U of S | Mailing List Archive | alt-photo-process-l | Re: Eliminating CaCO3 in buffer in "achival" watercolor papers

Re: Eliminating CaCO3 in buffer in "achival" watercolor papers



Ryuji,

Acetic acid is rather a poor choice to dissolve calcium
carbonate, despite the high solubility of calcium acetate.
This is because carbonate is still present in the solution and
the dissolution is partly a competition between acetate adn
carbonate. The question is which one binds calcium to make a
more stable form at the given condition. In other words,
acetic acid may break down calcium carbonate momentarily, but
then the free calcium ion is abundantly available to react
with something else, such as carbonate. This is because
calcium acetate is not very stable in water. On the other
hand, if you used EDTA, Ca-EDTA complex is so stable that you
won't see many free calcium ions in the bath and the removed
calcium is unavailable to react with carbonate or other things
that may be present in the bath.

In order to dissolve calcium carbonate effectively, you will
need a chelating agent with a high stability constant with
calcium.
Do chelating agents actually promote dissolution of solid CaCO3 to the point it could be considered "fast" (i.e., fast enough to remove substantially all of the CaCO3 from buffered paper in several minutes)? The sequestration would reduce the free CA2+ ion concentration in the bath, thereby presumably encouraging more CaCO3 to dissociate -- but the solubility of CaCO3 is so low that I would not expect this to be a very rapid process in neutral to alkaline solutions at room temperature, even with the help of a chelator removing the free Ca2+ ions.

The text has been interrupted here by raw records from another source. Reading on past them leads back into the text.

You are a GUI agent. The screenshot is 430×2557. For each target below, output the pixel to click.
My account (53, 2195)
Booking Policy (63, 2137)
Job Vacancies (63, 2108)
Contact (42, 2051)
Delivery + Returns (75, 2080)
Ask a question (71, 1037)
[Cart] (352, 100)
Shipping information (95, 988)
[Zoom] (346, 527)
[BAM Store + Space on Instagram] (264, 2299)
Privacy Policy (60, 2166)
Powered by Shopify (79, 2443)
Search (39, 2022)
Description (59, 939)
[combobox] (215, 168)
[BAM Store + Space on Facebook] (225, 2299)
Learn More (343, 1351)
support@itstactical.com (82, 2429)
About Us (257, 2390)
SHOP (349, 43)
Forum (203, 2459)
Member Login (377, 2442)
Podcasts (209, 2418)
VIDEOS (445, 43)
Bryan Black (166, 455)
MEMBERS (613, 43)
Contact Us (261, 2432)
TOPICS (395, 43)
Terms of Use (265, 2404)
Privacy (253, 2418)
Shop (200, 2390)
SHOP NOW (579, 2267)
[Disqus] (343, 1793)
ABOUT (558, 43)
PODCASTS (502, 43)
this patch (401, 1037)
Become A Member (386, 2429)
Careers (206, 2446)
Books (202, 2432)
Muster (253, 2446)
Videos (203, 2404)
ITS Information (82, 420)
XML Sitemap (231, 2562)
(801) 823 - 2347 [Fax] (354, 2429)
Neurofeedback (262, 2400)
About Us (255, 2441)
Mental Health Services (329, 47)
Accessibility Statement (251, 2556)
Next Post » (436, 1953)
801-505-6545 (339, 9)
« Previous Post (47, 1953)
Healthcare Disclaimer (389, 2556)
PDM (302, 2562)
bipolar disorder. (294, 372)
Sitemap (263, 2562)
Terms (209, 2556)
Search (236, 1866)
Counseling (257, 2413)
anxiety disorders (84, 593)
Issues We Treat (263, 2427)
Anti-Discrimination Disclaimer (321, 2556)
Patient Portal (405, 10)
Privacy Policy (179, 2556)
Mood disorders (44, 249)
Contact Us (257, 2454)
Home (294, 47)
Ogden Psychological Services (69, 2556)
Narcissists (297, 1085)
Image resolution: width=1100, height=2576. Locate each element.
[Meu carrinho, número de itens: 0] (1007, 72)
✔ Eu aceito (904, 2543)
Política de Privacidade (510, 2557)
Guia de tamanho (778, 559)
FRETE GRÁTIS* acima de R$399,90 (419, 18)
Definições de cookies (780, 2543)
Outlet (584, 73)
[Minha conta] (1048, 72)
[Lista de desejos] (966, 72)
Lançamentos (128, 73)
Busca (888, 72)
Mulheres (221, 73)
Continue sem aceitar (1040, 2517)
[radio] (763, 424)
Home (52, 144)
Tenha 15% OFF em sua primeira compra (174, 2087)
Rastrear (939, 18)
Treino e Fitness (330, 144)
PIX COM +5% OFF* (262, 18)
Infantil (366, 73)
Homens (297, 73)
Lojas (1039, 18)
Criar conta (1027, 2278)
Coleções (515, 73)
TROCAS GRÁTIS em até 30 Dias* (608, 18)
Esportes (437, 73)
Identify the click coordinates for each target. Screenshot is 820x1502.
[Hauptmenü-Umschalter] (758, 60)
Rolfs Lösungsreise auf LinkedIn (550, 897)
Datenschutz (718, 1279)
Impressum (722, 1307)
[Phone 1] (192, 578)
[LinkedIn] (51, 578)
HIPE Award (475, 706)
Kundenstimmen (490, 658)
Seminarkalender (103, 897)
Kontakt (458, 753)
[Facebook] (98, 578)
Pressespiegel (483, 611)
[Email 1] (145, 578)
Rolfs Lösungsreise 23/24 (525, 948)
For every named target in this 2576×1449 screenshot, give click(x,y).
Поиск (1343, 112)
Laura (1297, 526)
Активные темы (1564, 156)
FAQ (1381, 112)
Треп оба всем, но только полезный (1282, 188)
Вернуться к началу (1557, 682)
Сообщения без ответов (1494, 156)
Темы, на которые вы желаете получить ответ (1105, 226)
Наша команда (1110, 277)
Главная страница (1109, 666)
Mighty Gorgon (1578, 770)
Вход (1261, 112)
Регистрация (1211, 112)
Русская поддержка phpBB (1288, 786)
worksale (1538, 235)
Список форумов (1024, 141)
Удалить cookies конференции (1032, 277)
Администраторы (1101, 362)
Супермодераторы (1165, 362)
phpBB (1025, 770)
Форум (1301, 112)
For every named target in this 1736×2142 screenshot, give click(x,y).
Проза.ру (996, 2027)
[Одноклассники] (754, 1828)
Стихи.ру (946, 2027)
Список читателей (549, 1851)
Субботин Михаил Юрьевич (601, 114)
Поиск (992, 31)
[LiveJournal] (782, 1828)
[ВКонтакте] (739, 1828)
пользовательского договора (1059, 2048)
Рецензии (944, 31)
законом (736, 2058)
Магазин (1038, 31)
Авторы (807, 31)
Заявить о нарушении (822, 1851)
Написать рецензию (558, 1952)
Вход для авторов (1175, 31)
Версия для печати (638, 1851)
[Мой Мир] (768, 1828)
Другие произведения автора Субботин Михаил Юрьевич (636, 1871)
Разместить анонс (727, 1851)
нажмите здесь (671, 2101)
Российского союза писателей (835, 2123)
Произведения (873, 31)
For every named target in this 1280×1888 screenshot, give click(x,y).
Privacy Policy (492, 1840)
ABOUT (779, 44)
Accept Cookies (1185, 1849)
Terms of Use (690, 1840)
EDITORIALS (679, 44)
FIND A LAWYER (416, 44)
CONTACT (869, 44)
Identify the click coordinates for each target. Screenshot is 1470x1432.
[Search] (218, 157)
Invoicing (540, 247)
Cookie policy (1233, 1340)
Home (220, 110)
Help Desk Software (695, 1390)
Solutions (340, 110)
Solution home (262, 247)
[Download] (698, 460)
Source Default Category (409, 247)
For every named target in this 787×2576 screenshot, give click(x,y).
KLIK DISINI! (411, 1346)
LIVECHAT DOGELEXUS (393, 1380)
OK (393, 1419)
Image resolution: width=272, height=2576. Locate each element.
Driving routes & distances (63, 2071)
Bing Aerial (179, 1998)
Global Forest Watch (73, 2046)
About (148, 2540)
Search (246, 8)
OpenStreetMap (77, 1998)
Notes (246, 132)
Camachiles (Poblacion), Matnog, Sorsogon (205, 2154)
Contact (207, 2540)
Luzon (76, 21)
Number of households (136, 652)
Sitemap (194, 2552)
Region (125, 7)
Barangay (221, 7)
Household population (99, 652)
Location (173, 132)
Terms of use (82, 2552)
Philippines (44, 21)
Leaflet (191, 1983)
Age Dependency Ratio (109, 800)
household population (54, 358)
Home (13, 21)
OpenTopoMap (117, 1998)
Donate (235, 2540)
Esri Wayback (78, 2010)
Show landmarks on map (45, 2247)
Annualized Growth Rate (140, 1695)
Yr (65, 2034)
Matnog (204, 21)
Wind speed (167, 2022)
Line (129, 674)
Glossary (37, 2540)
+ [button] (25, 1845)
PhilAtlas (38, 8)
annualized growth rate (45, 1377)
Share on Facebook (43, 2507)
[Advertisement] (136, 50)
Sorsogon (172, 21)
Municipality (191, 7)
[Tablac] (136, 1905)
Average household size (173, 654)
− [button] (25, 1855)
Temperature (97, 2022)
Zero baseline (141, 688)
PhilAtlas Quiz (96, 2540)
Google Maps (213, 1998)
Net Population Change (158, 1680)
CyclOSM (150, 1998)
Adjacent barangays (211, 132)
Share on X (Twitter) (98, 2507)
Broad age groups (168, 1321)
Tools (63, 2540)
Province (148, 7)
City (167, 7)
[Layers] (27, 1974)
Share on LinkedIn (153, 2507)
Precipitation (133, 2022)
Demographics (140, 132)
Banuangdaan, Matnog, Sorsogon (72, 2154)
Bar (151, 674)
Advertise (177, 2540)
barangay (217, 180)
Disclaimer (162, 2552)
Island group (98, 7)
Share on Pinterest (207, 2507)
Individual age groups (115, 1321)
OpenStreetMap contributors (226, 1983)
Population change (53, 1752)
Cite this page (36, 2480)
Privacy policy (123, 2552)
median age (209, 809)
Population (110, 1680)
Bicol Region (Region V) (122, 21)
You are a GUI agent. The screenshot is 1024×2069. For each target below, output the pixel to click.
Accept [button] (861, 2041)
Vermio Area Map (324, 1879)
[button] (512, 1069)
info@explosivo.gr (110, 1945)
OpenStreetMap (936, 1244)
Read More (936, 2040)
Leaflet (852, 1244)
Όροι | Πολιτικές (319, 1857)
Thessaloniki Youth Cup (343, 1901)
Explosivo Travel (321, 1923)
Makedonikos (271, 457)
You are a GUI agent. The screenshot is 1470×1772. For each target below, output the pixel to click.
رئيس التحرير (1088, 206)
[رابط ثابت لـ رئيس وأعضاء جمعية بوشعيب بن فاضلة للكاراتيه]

I guess a simple way to phrase this is, would chelators in a neutral to alkaline solution de-scale a kettle more or less as quickly as the relatively weak acetic, citric, or phosphoric acid solutions comonly used for this purpose?

If not, would acetic acid + an appropriate chelator work faster? (The acid to dissociate the CaCO3, the chelator to sequester the Ca2+.)

I seem to recall that the solubility of CaCO3 is strongly dependent on the concentration of dissolved CO2. Perhaps salt-free club soda plus a chelator would work (assuming the chelator doesn't cause all of the CO2 to outgas)?

Just curious about chelation chemistry -- HCl works beautifully for my purposes.